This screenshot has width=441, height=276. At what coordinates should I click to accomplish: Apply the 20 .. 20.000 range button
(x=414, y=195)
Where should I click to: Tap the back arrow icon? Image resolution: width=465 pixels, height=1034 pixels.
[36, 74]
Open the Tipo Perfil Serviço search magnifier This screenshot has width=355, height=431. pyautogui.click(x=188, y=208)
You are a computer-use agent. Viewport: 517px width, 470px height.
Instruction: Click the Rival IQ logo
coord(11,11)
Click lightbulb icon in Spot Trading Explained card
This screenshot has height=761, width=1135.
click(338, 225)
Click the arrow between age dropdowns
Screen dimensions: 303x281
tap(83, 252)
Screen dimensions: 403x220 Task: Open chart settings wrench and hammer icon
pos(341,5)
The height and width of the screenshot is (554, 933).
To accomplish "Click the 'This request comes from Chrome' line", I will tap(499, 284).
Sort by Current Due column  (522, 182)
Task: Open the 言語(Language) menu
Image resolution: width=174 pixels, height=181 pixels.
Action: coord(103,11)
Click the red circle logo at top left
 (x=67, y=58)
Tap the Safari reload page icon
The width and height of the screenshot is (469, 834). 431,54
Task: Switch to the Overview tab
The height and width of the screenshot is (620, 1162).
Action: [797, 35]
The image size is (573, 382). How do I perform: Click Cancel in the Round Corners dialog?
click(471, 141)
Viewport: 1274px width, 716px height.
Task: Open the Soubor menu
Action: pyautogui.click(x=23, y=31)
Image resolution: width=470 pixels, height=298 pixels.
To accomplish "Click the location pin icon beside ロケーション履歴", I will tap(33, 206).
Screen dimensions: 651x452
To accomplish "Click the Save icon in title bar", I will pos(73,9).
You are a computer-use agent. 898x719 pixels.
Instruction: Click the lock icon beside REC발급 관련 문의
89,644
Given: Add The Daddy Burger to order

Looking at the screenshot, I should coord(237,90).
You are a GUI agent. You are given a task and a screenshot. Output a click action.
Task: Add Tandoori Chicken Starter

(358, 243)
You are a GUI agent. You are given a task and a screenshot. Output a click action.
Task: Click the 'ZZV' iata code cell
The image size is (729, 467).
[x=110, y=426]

__________

▸ ASSIGNMENT:
Your task is to repeat the data exactly, with nothing left out.

▸ THE COMPLETED TASK:
This screenshot has width=441, height=276. At what coordinates should I click to accomplish: Apply the 20 .. 20.000 range button
(x=414, y=195)
Where should I click to: Tap the back arrow icon? Image resolution: width=465 pixels, height=1034 pixels.
[36, 74]
Open the Tipo Perfil Serviço search magnifier This screenshot has width=355, height=431. pyautogui.click(x=188, y=208)
You are a computer-use agent. Viewport: 517px width, 470px height.
Instruction: Click the Rival IQ logo
coord(11,11)
Click lightbulb icon in Spot Trading Explained card
This screenshot has height=761, width=1135.
click(338, 225)
Click the arrow between age dropdowns
Screen dimensions: 303x281
tap(83, 252)
Screen dimensions: 403x220 Task: Open chart settings wrench and hammer icon
pos(341,5)
The height and width of the screenshot is (554, 933).
To accomplish "Click the 'This request comes from Chrome' line", I will tap(499, 284).
Sort by Current Due column  (522, 182)
Task: Open the 言語(Language) menu
Image resolution: width=174 pixels, height=181 pixels.
Action: coord(103,11)
Click the red circle logo at top left
 (x=67, y=58)
Tap the Safari reload page icon
The width and height of the screenshot is (469, 834). 431,54
Task: Switch to the Overview tab
The height and width of the screenshot is (620, 1162).
Action: [797, 35]
The image size is (573, 382). How do I perform: Click Cancel in the Round Corners dialog?
click(471, 141)
Viewport: 1274px width, 716px height.
Task: Open the Soubor menu
Action: pyautogui.click(x=23, y=31)
Image resolution: width=470 pixels, height=298 pixels.
To accomplish "Click the location pin icon beside ロケーション履歴", I will tap(33, 206).
Screen dimensions: 651x452
To accomplish "Click the Save icon in title bar", I will pos(73,9).
You are a computer-use agent. 898x719 pixels.
Instruction: Click the lock icon beside REC발급 관련 문의
89,644
Given: Add The Daddy Burger to order

Looking at the screenshot, I should coord(237,90).
You are a GUI agent. You are given a task and a screenshot. Output a click action.
Task: Add Tandoori Chicken Starter

(358, 243)
You are a GUI agent. You are given a task and a screenshot. Output a click action.
Task: Click the 'ZZV' iata code cell
The image size is (729, 467).
[x=110, y=426]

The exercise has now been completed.